Пенсионерка садится на бревно и причитает:
— Лес, лес… Ты только в сказках такой сильный…. Но почему ты не можешь сделать так, чтоб ни одна машина, ни один трактор не вошли сюда?!
Приди в этот лес инспекция, она бы зафиксировала все нарушения, какие только можно. Здесь налицо и чрезмерная по интенсивности заготовка древесины на фоне полного отсутствия или недостаточности мер по воспроизводству лесов, и рубка здоровых деревьев, вместо больных и старых, и загрязнения леса древесными отходами, создающими пожароопасную ситуацию, и повреждения деревьев, не подлежащих вырубке, и, в конце концов, лесозаготовка в водоохранной зоне (в данном случае вблизи ручья), которая, в общем-то, запрещена.
— Это ещё цветочки, дальше будут только ягодки. В лесу по реке Борисенко всё ещё страшнее… — предупреждает Надежда Ивановна.

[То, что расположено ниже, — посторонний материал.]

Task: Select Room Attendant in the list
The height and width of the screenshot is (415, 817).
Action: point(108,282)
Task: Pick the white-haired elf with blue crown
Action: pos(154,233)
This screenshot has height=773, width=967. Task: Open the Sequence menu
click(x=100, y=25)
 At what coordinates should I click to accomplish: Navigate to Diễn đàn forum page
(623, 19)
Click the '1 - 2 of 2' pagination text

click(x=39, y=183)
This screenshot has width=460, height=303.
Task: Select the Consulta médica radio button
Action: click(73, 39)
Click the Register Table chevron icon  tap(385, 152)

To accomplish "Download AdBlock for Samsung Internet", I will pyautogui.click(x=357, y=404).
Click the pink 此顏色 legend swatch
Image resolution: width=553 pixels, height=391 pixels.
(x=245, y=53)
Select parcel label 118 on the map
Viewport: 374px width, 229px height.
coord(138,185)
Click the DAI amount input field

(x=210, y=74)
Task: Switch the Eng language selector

Я зафиксировал точные координаты места, в котором мы находились. Они, посредством знающих толк в защите леса эковолонтёров, будут переданы в контролирующие органы.
А в том, что огромное количество древесных остатков лесорубы за собой не убирают, пришлось убедиться, когда Надежда Ивановна завела в лес, который рубили четыре года назад. Там всё также осталось уродливо брошенным.
— В советское ведь время тоже немало рубили… — говорю я.
— Да, но там было всё по-другому. О лесе при этом заботились, его восстанавливали. А сейчас что?! Вот чинаре, чтобы вырасти во взрослое дерево, нужно около шестидесяти лет. Её рубят направо и налево, но не восстанавливают. Увидят ли вообще лес наши потомки?!
По словам Надежды Ивановны, лесорубы работают каждый божий день. В подтверждение этому, где-то вдалеке загудел трактор.
— Звук этой машины я хорошо знаю. Она тянет вырубленные деревья, — прислушиваясь, с горечью сказала Надежда Ивановна.
На лоне мирной природы гудение трактора вдруг представилось шумом бороздящего небо фашистского самолёта. От этой ассоциации стало жутко. Фашисты не одолели нас в военные годы. Быть может, теперь они вернулись и нашли другой способ победить наш народ – уничтожить леса, погубить природу?!